Ruchi Kalra co-founded digital lending startup Oxyzo Financial Services; her husband Asish Mohapatra set up OfBusiness to provide financing using technology.

startups, unicorn, funding, fintech, companies, firms
Saritha Rai | Bloomberg
3 min read Last Updated : Mar 23 2022 | 1:27 PM IST
An Indian couple became the country’s first husband and wife to build their respective startups into enterprises with at least $1 billion valuation, also known as unicorns.

Oxyzo Financial Services, a digital lending startup co-founded by Ruchi Kalra, said Wednesday it hit the milestone with its maiden fundraising round of $200 million led by Alpha Wave Global, Tiger Global Management, Norwest Venture Partners and others. Less than a year earlier, her husband Asish Mohapatra’s OfBusiness reached the same valuation after backing from SoftBank Group Corp. and others.

Kalra, 38, and Mohapatra, 41, are alums of Indian Institute of Technology and met while working at McKinsey & Co. Both startups are profitable, an unusual feat for young growth companies. Kalra is the chief executive officer of Oxyzo while Mohapatra is the CEO at OfBusiness.

Matrix Partners and Creation Investments also invested in Oxyzo in what is one of the largest Series A rounds in India’s startup industry.

Oxyzo, a blend of the words oxygen and ozone, was founded by Kalra, Mohapatra and three others in 2017 as an offshoot of the couple’s first startup, OfBusiness, which they started along with three others in early 2016. Oxyzo uses technology to crunch data and provide purchase financing to businesses, giving out cash-flow based loans in a credit-starved country where small and medium businesses struggle to get working capital.

OfBusiness, formally known as OFB Tech Pvt., supplies bulk raw materials such as steel, diesel, food grains and industrial chemicals to small and medium-sized businesses. Its valuation surpassed $1 billion when SoftBank and others invested in April last year, according to Mohapatra. In December, the startup’s valuation reached nearly $5 billion as SoftBank and others put more money into it, he said via phone.

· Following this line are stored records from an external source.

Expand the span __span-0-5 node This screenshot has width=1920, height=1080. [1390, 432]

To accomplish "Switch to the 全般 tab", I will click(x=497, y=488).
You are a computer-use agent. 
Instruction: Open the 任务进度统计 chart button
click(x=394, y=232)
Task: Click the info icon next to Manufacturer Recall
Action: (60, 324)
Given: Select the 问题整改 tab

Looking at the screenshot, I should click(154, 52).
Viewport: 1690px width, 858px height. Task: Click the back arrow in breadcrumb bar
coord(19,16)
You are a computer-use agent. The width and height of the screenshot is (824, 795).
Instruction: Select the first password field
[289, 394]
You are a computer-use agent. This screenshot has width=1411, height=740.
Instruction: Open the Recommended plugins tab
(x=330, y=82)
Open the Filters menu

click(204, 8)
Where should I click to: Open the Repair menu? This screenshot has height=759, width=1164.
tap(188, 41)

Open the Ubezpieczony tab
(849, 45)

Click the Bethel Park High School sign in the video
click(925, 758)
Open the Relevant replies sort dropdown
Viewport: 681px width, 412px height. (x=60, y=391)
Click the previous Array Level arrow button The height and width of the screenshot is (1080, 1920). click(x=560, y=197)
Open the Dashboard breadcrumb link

Kalra, who was a partner at McKinsey, left the firm to join entrepreneurial forces with her husband, who exited venture-capital company Matrix. “We both had an itch to go out and build something,” she said.

The two startups run separately with different offices and teams, Kalra said. However, they target the same industries such as manufacturing and infrastructure sub-contracting. Both are based in Gurgaon, in the suburbs of New Delhi.

Oxyzo has more than 500 employees and a data warehouse specializing in supply chain analytics. It has disbursed over $2 billion in loans and has been profitable since its inception.

In the statement, investor Norwest described Kalra as the country’s “first female founder in India of a profitable, fintech unicorn.”